I brought Blog Spam to a screeching halt by doing one simple thing:

I added a Captcha field to the form.
I used a WordPress plugin called “Captcha” – DOH!
Just pretend you’re from Brooklyn, Staten Island or Queens, and say “Capture”.
Wasn’t that fun?

captcha badUnlike the torturous Captcha that Google publishes and allows use of in external sites, the Captcha that shows you garbled words twisted beyond recognition and then expects you to type them, this Plugin asks a simple math question. I prefer that simplicity personally and I expect the majority of visitors  to any site to prefer the math question over having to type garbled letters.

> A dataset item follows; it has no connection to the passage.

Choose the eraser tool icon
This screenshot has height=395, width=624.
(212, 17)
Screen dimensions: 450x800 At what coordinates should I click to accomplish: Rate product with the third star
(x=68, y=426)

I think a lot of WordPress admins assume that Akismet is the means to clamp down on blog spam because it comes pre-installed with WordPress. Once I discovered that Akismet was a paid service I sort of assumed blog spam was just something I was going to have to live with. Now that I’m using the simple Captcha plugin, my blog spam has stopped completely.

1 COMMENT

  1. This is the first blog project I have ever dealt with. I need to put a blog into a website but because of the nature of the blog all comments on it would need to be filtered through someones email before the comments could be posted. It would not just need to filter out spam but the comments would need to be reviewed by someone within the organization – any suggestions on how to do this and what program to use would be appreciated.